The film adaptation of the celebrated coming-of-age, drag extravaganza of a musical “Everybody's Talking About Jamie” is finally set for release after a planned theatrical run was delayed due to the Covid-19 pandemic. The film, led by newcomer Max Harwood in the titular role, is set for a September 17 release on Amazon, but audiences got their first look at LGBTQ film festival OutFest Los Angeles earlier this month.
The film and original play are based on the 2011 documentary “Jamie: Drag Queen at 16,” which chronicles the journey of the real-life Jamie Campbell embracing his love of drag and attending his high school prom in full drag regalia. The film pays tribute to its subjects with footage of Jamie and his loving mother Margaret playing over the end credits.
Reviews have been pouring in as the public waits for their chance to see the film, with Deadline's Pete Hammond labeling it a “junior ‘Kinky Boots'” and The Hollywood Reporter's David Rooney praising “Jamie for telling an LGBTQ story where “coming out isn't a factor.”
“Jamie has been out and proud for some time, and he responds to the taunts of obnoxious class smartass Dean (Samuel Bottomley) at school by basically saying, ‘Yeah, I'm gay, what of it,'” Rooney wrote.
Life Imitating Art
Harwood has drawn an exceptional amount of praise for his film debut. The LGBTQ actor's real-life story full of performing dreams mirrors Jamie to an intriguing extent, which, according to Hammond, comes through in his portrayal of the character. “Harwood never had acted before landing this plum gig, and he is thoroughly engaging, confident in his singing and fledgling showmanship and clearly understanding the core of this kid,” Hammond noted.

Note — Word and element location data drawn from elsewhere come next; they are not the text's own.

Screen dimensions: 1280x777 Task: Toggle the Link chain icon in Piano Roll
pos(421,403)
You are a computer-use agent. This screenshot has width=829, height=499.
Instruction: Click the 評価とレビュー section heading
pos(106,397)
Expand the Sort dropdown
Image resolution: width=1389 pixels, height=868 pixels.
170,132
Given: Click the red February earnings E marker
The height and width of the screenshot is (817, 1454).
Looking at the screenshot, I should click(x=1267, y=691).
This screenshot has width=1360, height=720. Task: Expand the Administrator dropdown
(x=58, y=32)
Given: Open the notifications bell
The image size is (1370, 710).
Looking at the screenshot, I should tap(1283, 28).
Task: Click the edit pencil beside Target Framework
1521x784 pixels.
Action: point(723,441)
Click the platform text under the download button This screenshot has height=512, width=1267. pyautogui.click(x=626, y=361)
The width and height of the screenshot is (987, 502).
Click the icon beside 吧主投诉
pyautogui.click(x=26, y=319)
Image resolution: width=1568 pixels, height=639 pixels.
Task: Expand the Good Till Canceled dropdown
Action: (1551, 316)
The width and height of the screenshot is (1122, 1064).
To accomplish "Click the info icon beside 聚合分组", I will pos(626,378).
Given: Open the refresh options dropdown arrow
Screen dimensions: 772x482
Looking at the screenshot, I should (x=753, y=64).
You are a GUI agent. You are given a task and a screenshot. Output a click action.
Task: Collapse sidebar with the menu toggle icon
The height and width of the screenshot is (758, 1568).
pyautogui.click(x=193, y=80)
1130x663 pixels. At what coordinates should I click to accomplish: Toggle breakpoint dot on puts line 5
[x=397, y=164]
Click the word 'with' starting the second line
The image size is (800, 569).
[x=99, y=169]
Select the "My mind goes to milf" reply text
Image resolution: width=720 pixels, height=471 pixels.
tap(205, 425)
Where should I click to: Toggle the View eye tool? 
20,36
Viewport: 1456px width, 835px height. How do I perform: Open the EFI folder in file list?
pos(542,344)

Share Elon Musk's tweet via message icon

“When I was growing up, I didn't like playing football. I didn't like getting muddy. I liked to dress up, and act and dance and sing,” Harwood told Attitude. “I was doing things that were more typically effeminate and I feel like, at the time, growing up, as an effeminate boy, there are opinions and thought that people put on you. I definitely felt othered, in that sense.”
Harwood's feelings of ostracization line up squarely with the experiences Jamie goes through in his journey of self-identity through the glamour of drag. Whether it be Jamie's homophobic father or teacher who tries to force cultural gender norms upon him, key obstacles to Jamie's self-actualization feel all too close to Harwood's own experiences, and, frankly, those of so many others within LGBTQ circles.
But having that in his past helped Harwood embrace Jamie's empowering message. “Jamie is someone who knows who he is, and he's waiting for everyone else to catch up and get on board,” Harwood said. “I think the whole play isn't Jamie going, ‘Oh, do I want to be a drag queen? Do I want to do this?' Jamie knows. he wants to be a drag queen. He is gay.”
“I also feel like I'm at a stage in my life that I know who I am and that I know what I want,” he added. “I was navigating, not to prove to myself, but to convince my parents and my friends that I actually could do this.”
Stage To Screen
A huge part of maintaining the heart of the original stage production through the adaptation process was keeping the production's creative nucleus intact and involved. Director Jonathan Butterell and writer Tom MacRae reprise their roles despite never working in movies before. Singer-songwriter and the original musical's composer Dan Gillespie Sells also returns, teaming up with Oscar-winning composer Anne Dudley on the film's score.
Producers Peter Carlton and Mark Herbert, co-founders of Warp Films, actually turned down funding from certain companies in order to keep the musical's core at the forefront of Jamie's jump to the silver screen. “What we've done a lot in Warp is back really talented people who've achieved in one area into another,” Carlton told Variety.
To that end, the team also made sure to get Campbell involved in the film as well. His emotion toward the project exuded both on set and during a special preview of the film at the Edinburgh Film Festival earlier this month. “I just love that there's a big show out there that has got someone who's camp, feminine and flamboyant fronting it,” Campbell said in Edinburgh. “They're the star of the show.”